Text for analysis =>
========================

Updated on August 22, 2014

Borderline personality disorder is characterized by impulsiveness, unstable interpersonal relationships, poor self-esteem and self-image, and erratic moods (American Psychiatric Association, 2000; Butcher, Mineka, & Hooley, 2012).

The individual who embodies the traits of this personality disorder may react to external stimuli in an impulsive, and often inappropriate manner (Butcher et al., 2012). Solid examples of these reactions include behaviors aimed at self-destruction such as gambling, suicide attempts, and cutting of the body (Butcher et al., 2012). The latter example is very well-known of “EMO” adolescents, and the usual area cut is the wrists, and sometimes the legs.

One starting point would be to assess the psychosocial factors that may be contributing to the personality disorder, as these can augment any biological diathesis (Butcher et al., 2012). This can build a foundation from which to base further treatment, as it may discover traumatic experiences that either enhanced the personality disorder, or essentially brought it into being (Butcher et al., 2012).

From there, I would address two of the primary factors that drive self harm; impulsivity and affective instability (Butcher et al., 2012).

Given the causal factors with this personality disorder, it would be prudent to attend to those are within the clinician’s control. The biological factors are likely to be present, but other learned behaviors will likely accompany them (Butcher et al., 2012).

The diagnosis of Borderline Personality Disorder would inform the treating clinician in understanding what psychosocial factors may have played a part in the development and severity of the disorder, as well as what presenting symptoms that are most sever, and should be primarily addressed.

References:

American Psychiatric Association. (2000). Diagnostic and statistical manual of mental disorders (4th ed., text revision). Washington, DC: Author.

Butcher, J.N., Mineka, S., & Hooley, J.M. (2012). Psychology (Laureate Education, custom 14th ed.). Boston, MA: Allyn & Bacon.

========================

Record excerpts =>
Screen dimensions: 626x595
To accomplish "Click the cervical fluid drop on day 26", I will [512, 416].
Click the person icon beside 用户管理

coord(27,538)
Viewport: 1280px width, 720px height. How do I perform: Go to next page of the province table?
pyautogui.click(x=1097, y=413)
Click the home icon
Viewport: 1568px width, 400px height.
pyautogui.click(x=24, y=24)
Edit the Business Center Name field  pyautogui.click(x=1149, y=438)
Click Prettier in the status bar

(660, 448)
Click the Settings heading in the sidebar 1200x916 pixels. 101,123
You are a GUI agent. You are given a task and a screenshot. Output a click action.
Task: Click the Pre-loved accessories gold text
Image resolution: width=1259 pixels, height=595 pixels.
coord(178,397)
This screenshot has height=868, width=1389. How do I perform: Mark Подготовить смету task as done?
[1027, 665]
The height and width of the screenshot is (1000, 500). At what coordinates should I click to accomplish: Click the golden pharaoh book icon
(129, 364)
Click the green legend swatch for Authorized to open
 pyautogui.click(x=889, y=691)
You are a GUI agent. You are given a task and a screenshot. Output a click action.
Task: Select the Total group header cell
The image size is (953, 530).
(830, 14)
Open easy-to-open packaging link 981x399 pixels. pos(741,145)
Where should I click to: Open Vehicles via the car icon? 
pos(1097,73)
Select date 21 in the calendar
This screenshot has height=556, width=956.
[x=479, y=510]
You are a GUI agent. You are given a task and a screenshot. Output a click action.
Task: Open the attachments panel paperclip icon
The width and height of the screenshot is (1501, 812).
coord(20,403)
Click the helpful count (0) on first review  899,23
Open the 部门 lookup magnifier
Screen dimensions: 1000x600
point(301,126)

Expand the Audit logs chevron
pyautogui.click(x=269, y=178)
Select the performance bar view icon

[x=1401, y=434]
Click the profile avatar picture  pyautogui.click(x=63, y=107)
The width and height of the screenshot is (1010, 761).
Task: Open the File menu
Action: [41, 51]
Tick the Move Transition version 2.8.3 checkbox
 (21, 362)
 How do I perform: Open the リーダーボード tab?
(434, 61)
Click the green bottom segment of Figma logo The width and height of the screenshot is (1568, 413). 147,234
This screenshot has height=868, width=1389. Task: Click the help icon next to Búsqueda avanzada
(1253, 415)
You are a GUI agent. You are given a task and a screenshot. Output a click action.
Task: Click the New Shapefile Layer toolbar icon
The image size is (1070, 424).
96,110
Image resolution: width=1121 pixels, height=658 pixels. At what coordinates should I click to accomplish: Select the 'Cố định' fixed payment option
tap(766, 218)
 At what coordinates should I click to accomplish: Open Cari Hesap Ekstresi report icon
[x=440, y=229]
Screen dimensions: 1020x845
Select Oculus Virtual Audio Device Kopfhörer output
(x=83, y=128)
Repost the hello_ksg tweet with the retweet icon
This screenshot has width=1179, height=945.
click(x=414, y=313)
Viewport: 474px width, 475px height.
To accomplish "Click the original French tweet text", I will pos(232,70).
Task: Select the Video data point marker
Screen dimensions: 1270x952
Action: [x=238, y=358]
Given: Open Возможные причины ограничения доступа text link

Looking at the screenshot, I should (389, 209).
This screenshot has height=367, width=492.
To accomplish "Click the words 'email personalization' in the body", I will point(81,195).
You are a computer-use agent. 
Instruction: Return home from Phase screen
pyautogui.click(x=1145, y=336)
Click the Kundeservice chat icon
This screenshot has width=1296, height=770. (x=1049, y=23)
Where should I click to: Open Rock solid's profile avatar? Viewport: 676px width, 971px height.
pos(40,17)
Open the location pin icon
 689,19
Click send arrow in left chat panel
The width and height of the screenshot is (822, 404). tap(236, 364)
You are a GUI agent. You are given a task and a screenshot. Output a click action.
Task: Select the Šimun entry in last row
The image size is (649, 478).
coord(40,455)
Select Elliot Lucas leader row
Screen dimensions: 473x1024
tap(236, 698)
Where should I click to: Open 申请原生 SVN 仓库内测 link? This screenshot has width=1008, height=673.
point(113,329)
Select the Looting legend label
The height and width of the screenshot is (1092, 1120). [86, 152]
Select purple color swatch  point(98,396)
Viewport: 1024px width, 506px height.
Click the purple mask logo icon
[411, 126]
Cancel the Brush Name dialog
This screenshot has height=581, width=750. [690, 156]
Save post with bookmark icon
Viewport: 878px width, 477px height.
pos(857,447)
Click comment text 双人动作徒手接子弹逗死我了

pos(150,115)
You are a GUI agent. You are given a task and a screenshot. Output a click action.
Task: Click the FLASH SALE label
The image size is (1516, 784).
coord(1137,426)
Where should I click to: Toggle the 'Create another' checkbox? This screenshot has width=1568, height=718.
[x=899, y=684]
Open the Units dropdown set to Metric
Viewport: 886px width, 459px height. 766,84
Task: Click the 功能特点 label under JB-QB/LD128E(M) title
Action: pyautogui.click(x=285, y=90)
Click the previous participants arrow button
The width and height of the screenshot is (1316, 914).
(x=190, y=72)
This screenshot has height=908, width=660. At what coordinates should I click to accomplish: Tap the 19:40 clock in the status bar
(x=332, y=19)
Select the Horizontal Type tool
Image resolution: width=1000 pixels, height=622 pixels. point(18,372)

========================

Work instruction => In the text on borderline personality disorder, which two primary factors are said to drive self-harm?

Response below => Impulsivity and affective instability.